Dana Biosphere Reserve is a treasure trove of fauna and flora, home to at least 894 plant, 190 bird, 37 mammal, and 36 reptile species. Natural springs combine with melted winter snow to form seasonal streams of water that infuse the rocky land with vegetation, including colorful flowers. The biosphere covers a section of the Jordan Rift Valley known as Wadi Dana, which is in turn part of the Great Rift Valley.
To reap all of the benefits that accompany being in such an unspoiled setting, plan a hike and a relaxing dinner. You’ll get in some good exercise, connect intimately with nature (maybe even catch a glimpse of the shy sand cat), and then have the chance to relax. A number of businesses have sprung up in the renovated Dana Village, which was constructed in the late 1800s on a hill above the wadi, abandoned for a larger settlement in the mid-late 1900s, and recently revived as a collection of lodges and restaurants.
Dana Tower Hotel and Dana Moon Hotel are two such ecolodges that offer both excellent access to hiking trails and spectacular vantage points from which to take in the valley below. Lounge on the Bedouin-style cushions on the roof with a cup of cardamom-ladened coffee and experience the ultimate post-hike relaxation.
5. Wadi Rum
Appreciation for Wadi Rum’s ochre expanses of sand and alien rock formations is no longer confined to locals. Its stark beauty has caught the eye of Hollywood, and scenes from a growing list of movies — including The Martian, Aladdin, and installments in the Star Wars saga — have been filmed there.

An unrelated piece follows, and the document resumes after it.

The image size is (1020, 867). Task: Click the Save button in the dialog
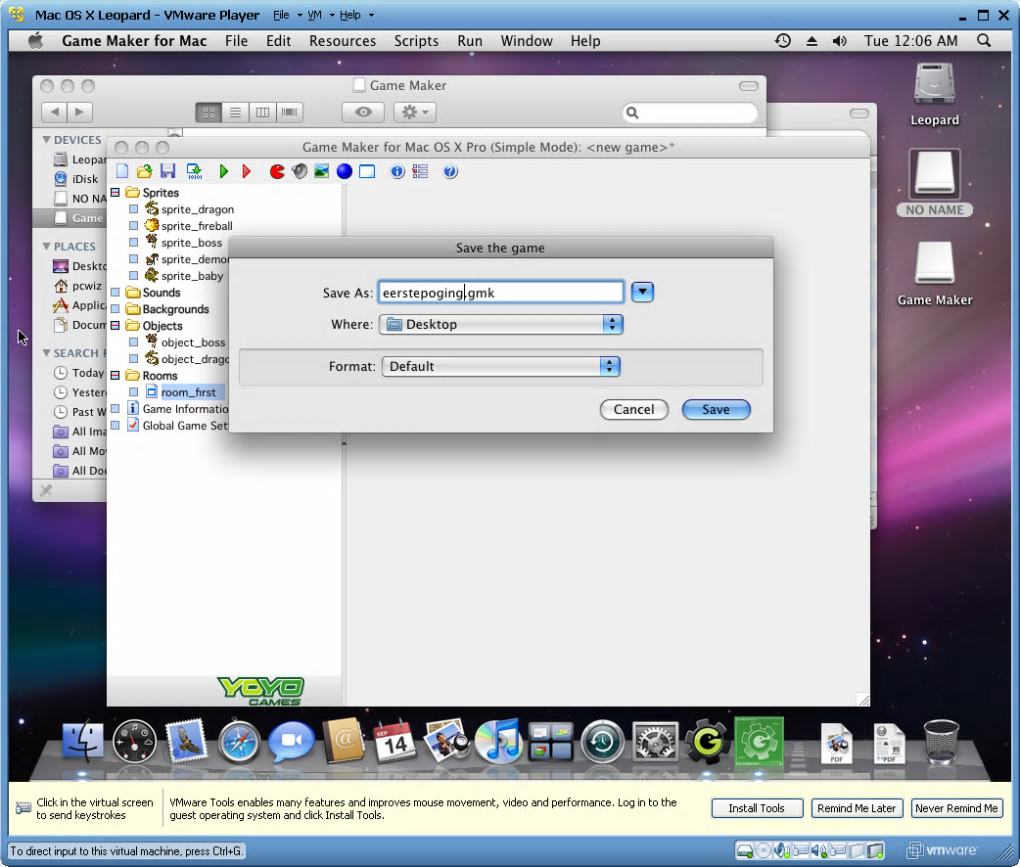point(716,409)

With the increasing attention has come an influx of tourists and a corresponding explosion of camping and guided tour options. It’s worth splurging a little on accommodation in Wadi Rum because you’ll want to unwind in comfort after a day of traversing the desert. Bubble rooms are quite popular at the moment, but if you’re looking for something a little roomier and more private, Captain’s Desert Camp is a great option. Spend the night in one of the large rooms (complete with a shower) modeled after a Bedouin tent, or opt for a cave room, which is built into the side of a massive rock protrusion and includes a skylight.
If you want to squeeze in some cardio before you relax, Wadi Rum is full of hiking and rock climbing opportunities. Just make sure that you are accompanied by a professional guide during forays into the rocky labyrinths. If less strenuous activities are more your speed, opt for a camel or Jeep tour — many camp hotels offer them. Either way, you’ll get a good dose of vitamin D under the cloudless skies.

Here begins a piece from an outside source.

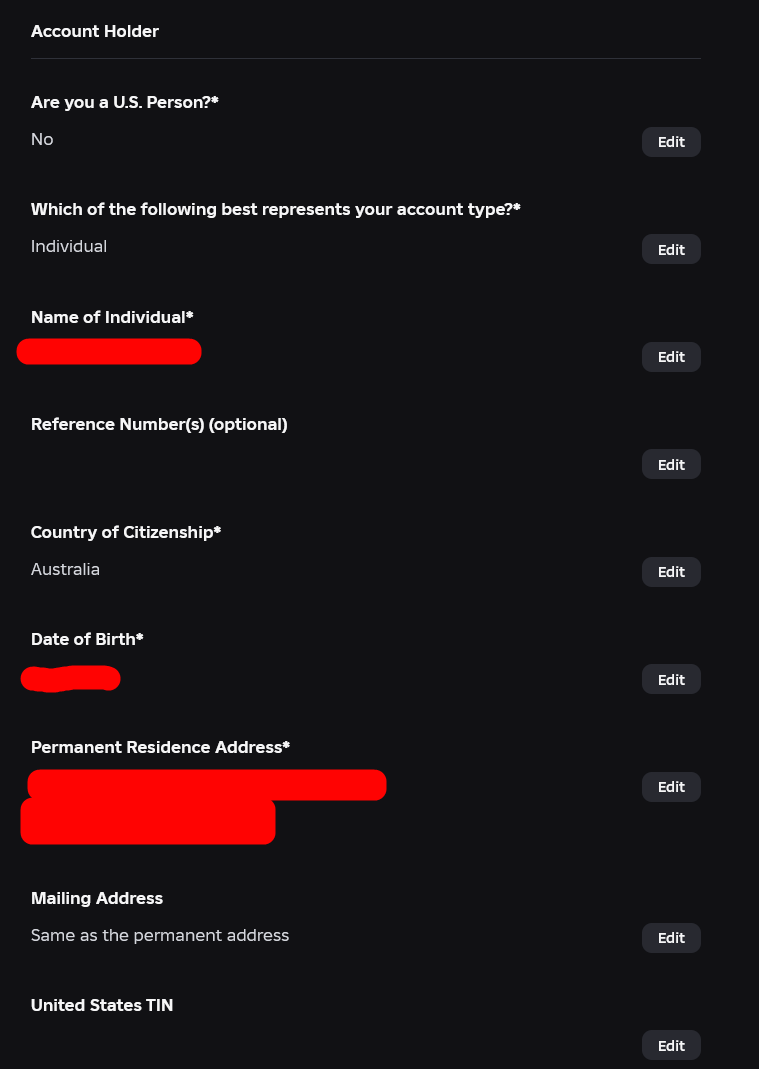
Task: Edit the optional Reference Number(s)
Action: [x=671, y=464]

Conclude the day by watching the blazing sun give way to a star-strewn cosmos while drinking Bedouin fire tea. Sweetened by cinnamon sticks, spiced with sage and cardamom, and earthy from the essence of campfire, it’s the perfect beverage to sip while unplugging and absorbing the natural beauty of a sky free from any trace of light pollution.

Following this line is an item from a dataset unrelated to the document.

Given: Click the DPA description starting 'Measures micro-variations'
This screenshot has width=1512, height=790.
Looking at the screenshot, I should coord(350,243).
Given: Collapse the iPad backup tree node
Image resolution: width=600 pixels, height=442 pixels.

6. Berenice Beach in Aqaba
Jordan’s small access point to the Red Sea is home to some of the world’s most accessible coral reefs and calm, warm water that is perfect for anyone seeking a beach vacation.
Aqaba is without question an essential stop on any tour of Jordan, but it’s worth doing right. Public beaches tend to be overcrowded and don’t offer easy access to the corals, but the private beaches attached to specific luxury hotels often charge an exorbitant amount for entry. Avoid both and opt instead for Berenice Beach, the ideal spot for Jacques Cousteaus and beach bums alike.
For a reasonable entrance fee, you can use the beach all day. The sand is pristine, the water is teeming with fish flitting in and out of colorful coral, and the premises are well-kept. You can rent scuba or snorkeling gear and hire an instructor on site. Once you’ve had your fill of underwater fun and have worked up an appetite, recline on the comfortable chairs to refuel and rehydrate with your choice of food and an array of freshly squeezed juices.